* begin Data to process *

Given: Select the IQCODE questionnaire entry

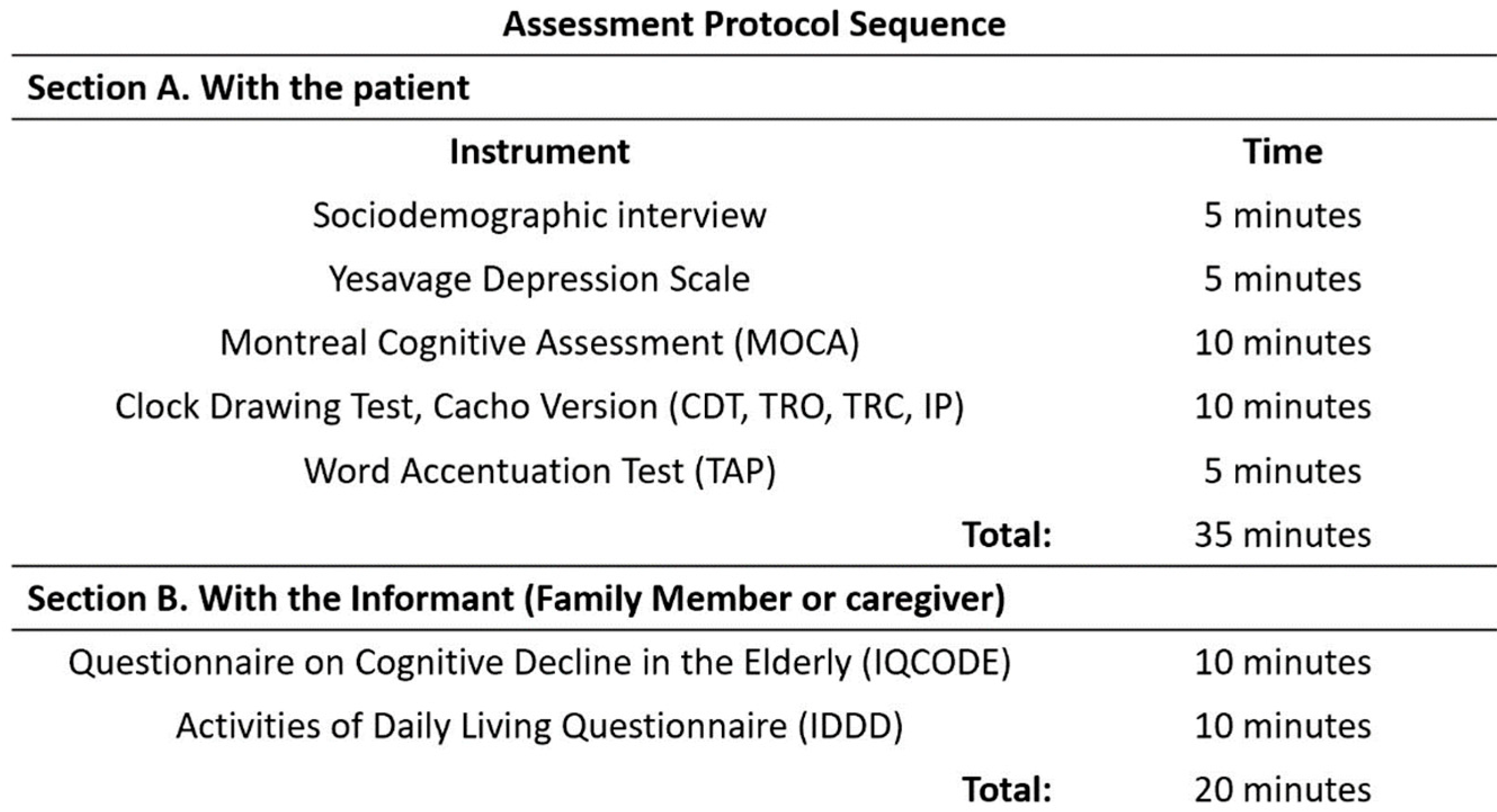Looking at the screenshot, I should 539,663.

* end Data to process *
* begin Data to process *

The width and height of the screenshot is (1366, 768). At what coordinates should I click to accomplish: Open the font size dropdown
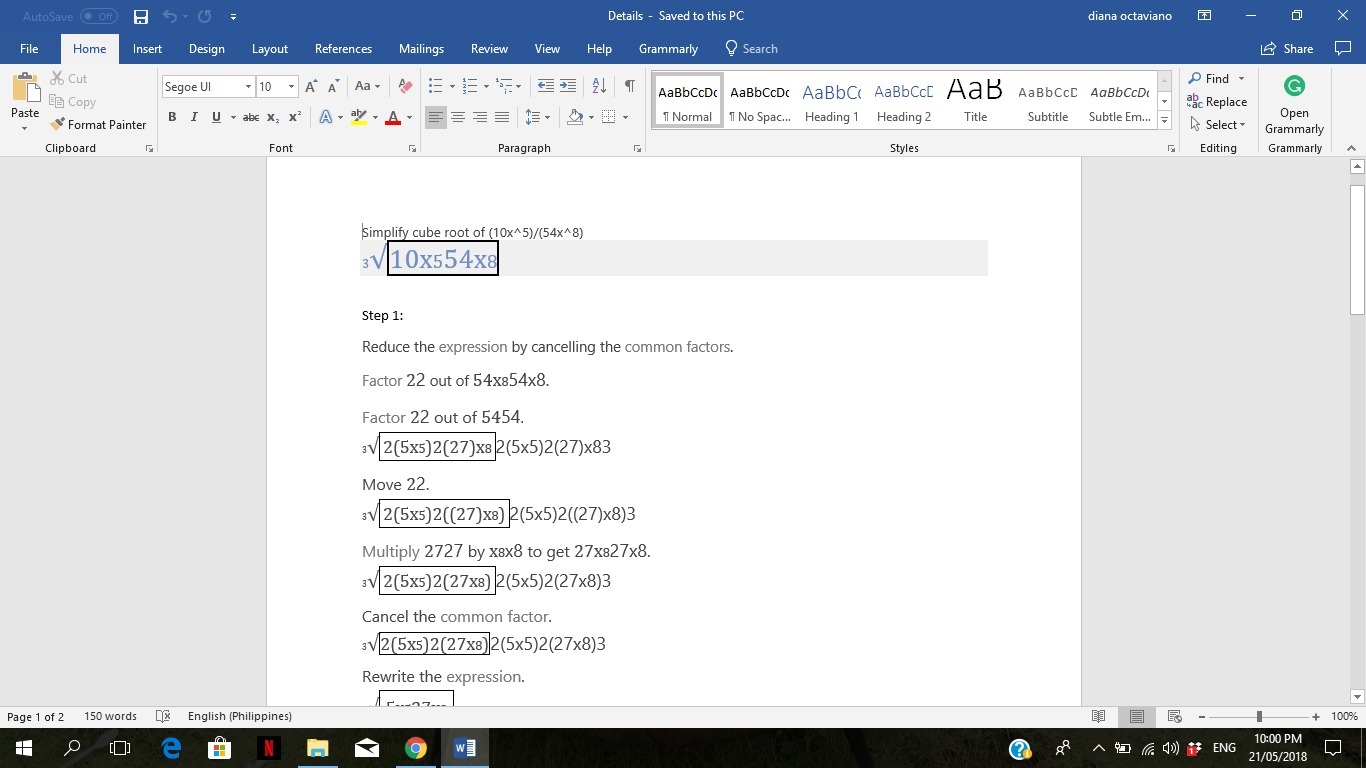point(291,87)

* end Data to process *
* begin Data to process *

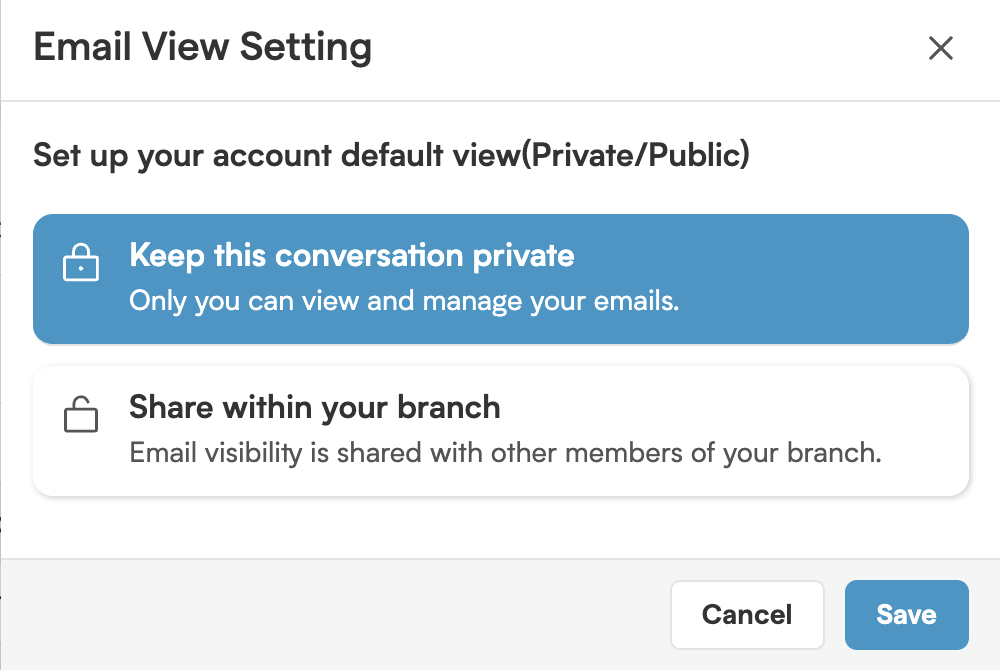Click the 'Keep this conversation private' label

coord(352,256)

* end Data to process *

* **Task goal**: Could you turn everything from the line containing "The width and" down to the line containing "point(291,87)" into a two-column CSV with the headers input and output? Give one row per record, put each value in a single quoted field with line breaks replaced by spaces, and leave out the pictures.

* **Task response**:
input,output
"The width and height of the screenshot is (1366, 768). At what coordinates should I click to accomplish: Open the font size dropdown","point(291,87)"